Hidden Lives Revealed. A virtual archive - children in care 1881-1981 * Image of handwritten text

The Children's Society and Young Cultural Creators

The Young Cultural Creators (YCC) programme was set up and sponsored by Museums, Libraries and Archives (MLA) to encourage sustained working relationships between archives, libraries, museums, galleries, schools, and cultural practitioners using historical documents, artefacts, and works of art to stimulate young people's creativity.

The Children's Society's archive has been working on Young Cultural Creators projects since 2005 with great success. In partnership with teenage fiction author Julia Green (author of Baby Blue, Blue Moon and Hunter's Heart), and various local authority libraries and schools, we have used the Archive's historical children's case files and photographs to encourage young people to explore relevant literature and inspire them to produce poems, stories, artworks and film.

Participating pupils have come from a wide range of backgrounds and abilities, most of whom had never visited an Archive or even knew such a thing existed.
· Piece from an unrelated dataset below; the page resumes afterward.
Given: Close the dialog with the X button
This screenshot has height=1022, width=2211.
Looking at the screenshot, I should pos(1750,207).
These projects heighten young people's awareness of archives, and offer a unique window through which to view ordinary people's lives. We hope these positive experiences will encourage young people to make full use of archives, and explore their rich cultural heritage, now and in the future.

At each school (The City of London Academy (Southwark) and the The Charter School) the project consisted of a series of sessions:

A visit to a local library
Young people of mixed ages and abilities from a local school visit a Council library to learn more about library services, and research relevant literature.

The Inspiration Day
Young people, teachers, librarians, and author Julia Green, visit the Archive.
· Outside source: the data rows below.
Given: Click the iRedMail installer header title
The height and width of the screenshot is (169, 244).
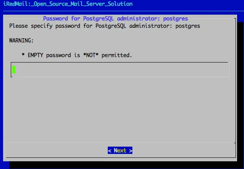Looking at the screenshot, I should point(68,4).
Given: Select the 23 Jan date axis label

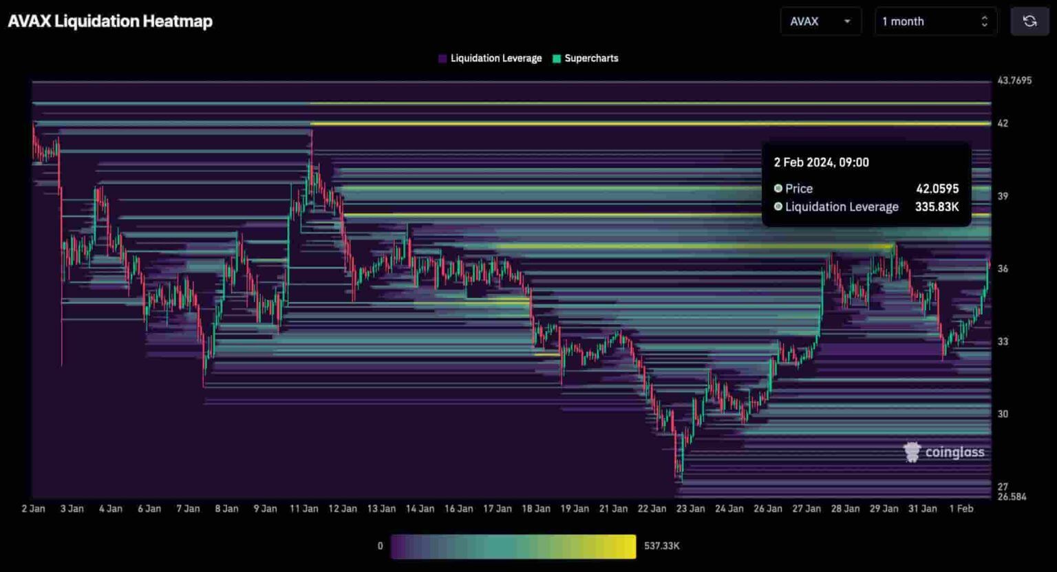Looking at the screenshot, I should tap(690, 509).
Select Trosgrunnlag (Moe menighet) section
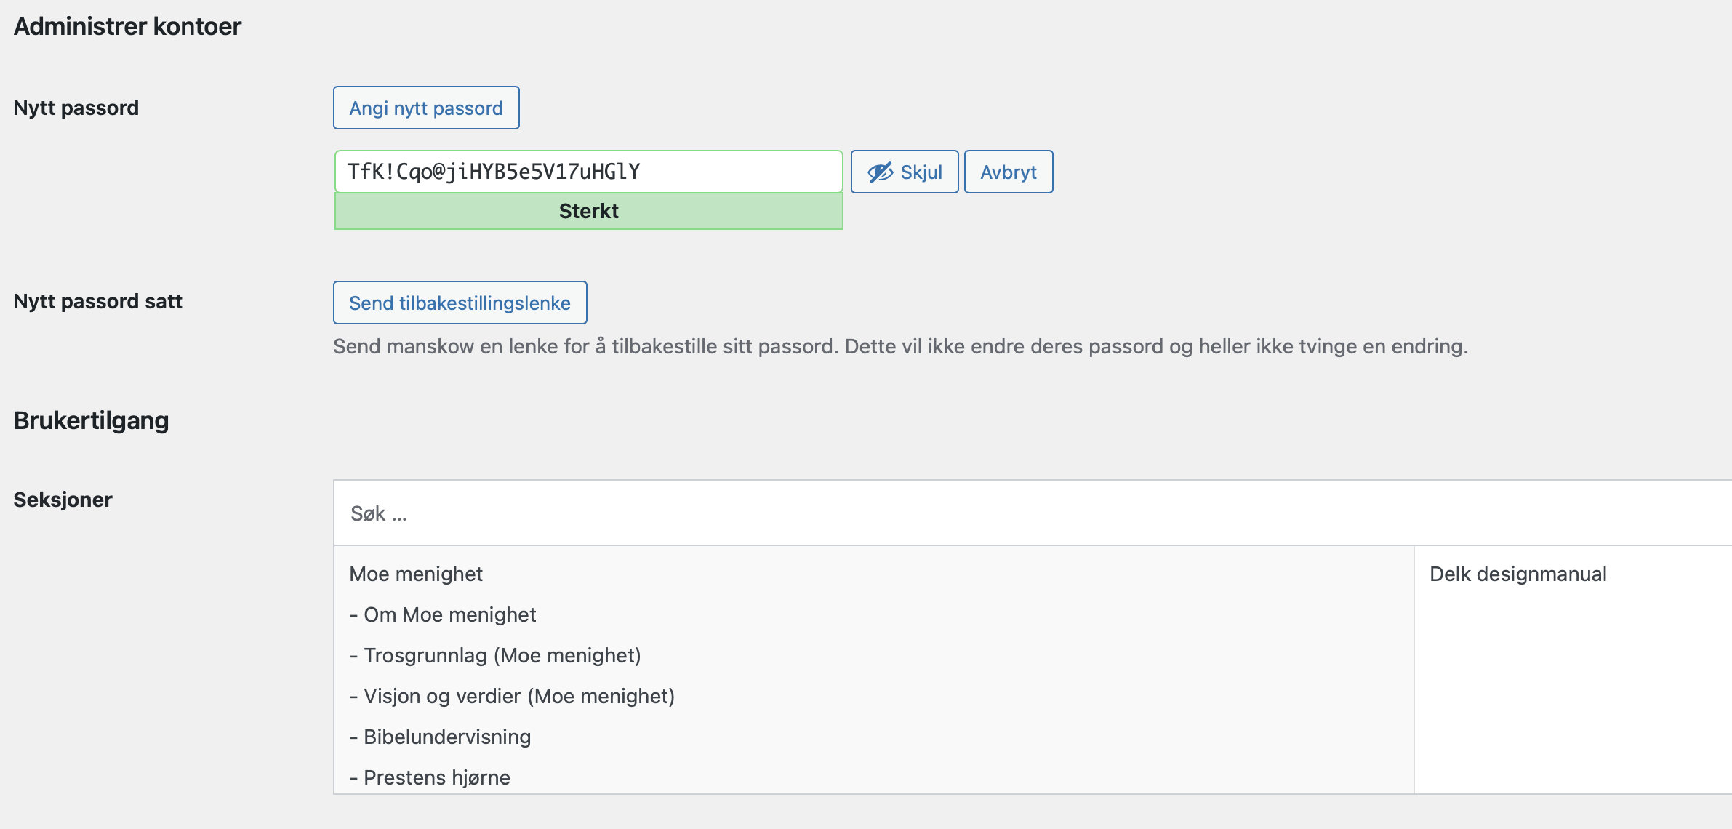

As the name suggests, the Inspiration Day was designed to inspire creativity. A presentation introduced the work of The Children's Society, its history, and what to expect from the day and the project in general. The young people were shown a selection of original case files of children who were in the care of The Children's Society during the period 1882 to 1918, and encouraged to ask questions and discuss their thoughts.
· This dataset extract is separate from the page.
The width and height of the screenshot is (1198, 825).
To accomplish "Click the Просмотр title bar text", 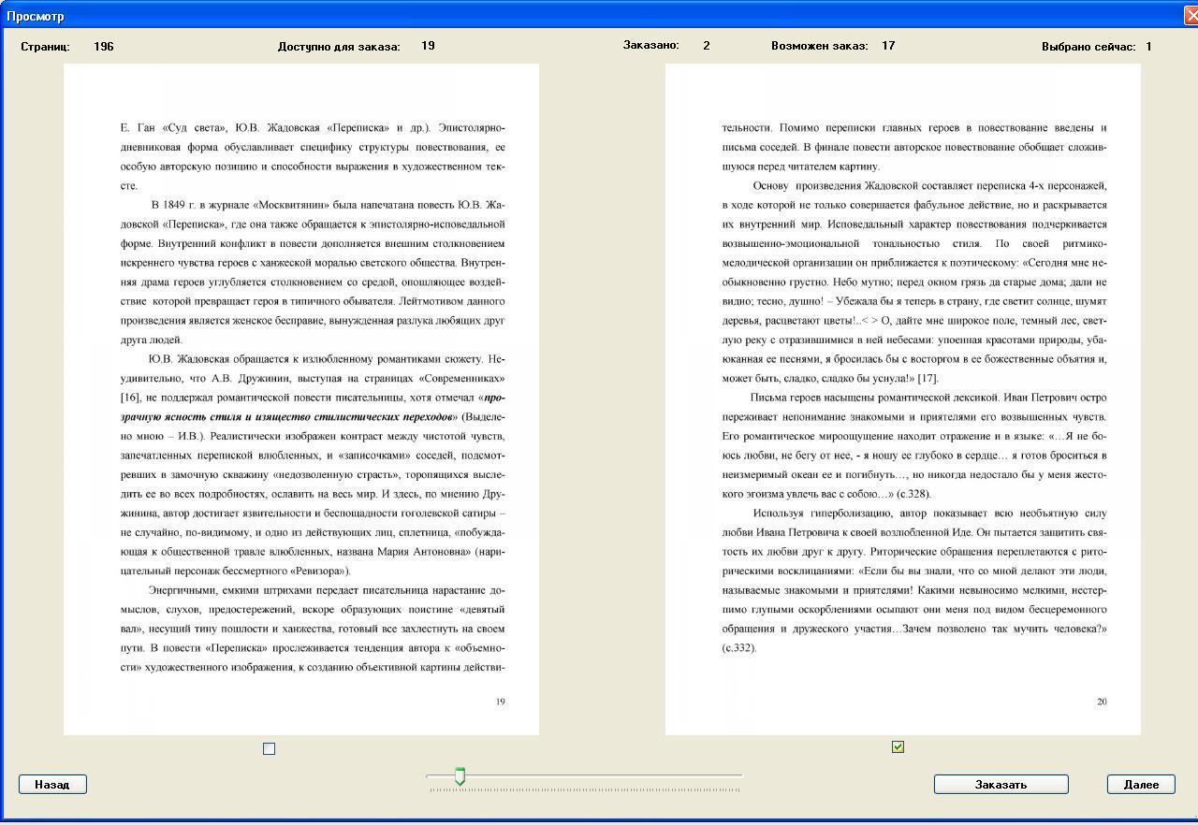I will [36, 16].

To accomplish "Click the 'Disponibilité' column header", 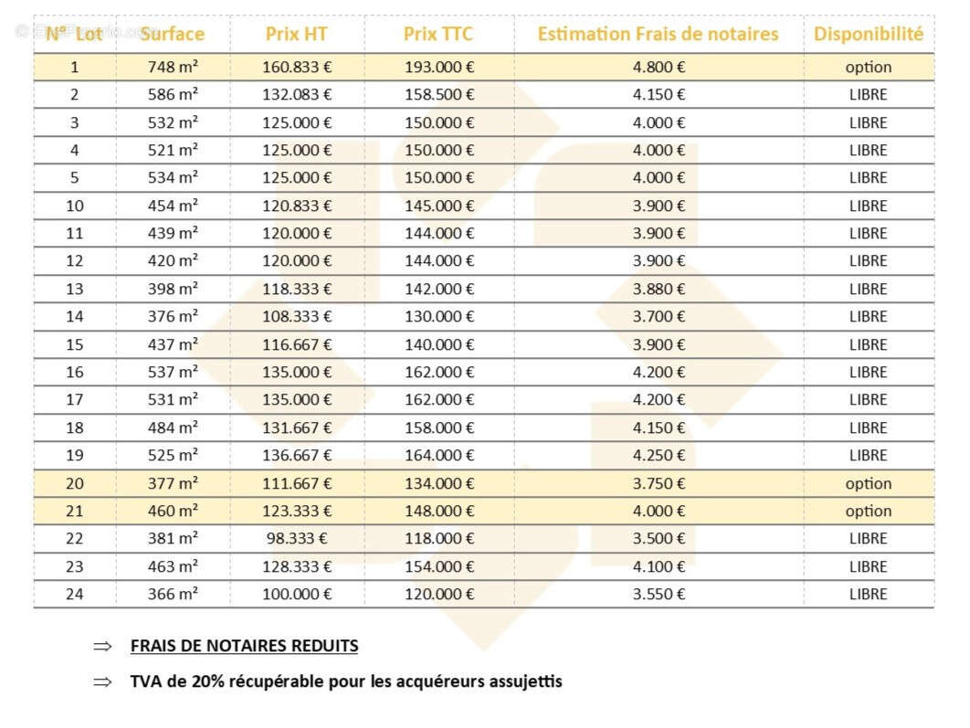I will 869,34.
Next, smaller groups studied the resource packs produced by the Archive team, including scanned copies of case file documents, children's homes' records, and photographs. In a recent session, the groups also took part in a quiz designed to help focus the young people on case pack content.

Julia Green then led the whole group in a creative writing workshop using Archive photographs as a tool to spark imaginations. The writing and ideas produced in this session were the basis for the finished work.

A follow up session
Usually held at the school or library, to discuss and share work in progress.

The Celebration Event
An event for all the participants, sharing finished work and celebrating with special guests including family and friends.

Judging from the quality of the work produced, these projects have proved a great success and given young people a rewarding experience. Some of the young people participating experienced serious difficulties with learning, yet the projects were able to reach out to them and fill them with enthusiasm to write poems and stories. Imaginations have been stimulated and creativity inspired - most of all, it has been fun, surely one of the best ways to learn!

After working with Museums, Libraries, and Archives and other partners for 3 years, the Children's Society is looking to set up its own Young Cultural Creators projects. We intend to build on our considerable experience, and adapt activities to reach new audiences, especially our primary users, the young people who come into contact with The Children's Society.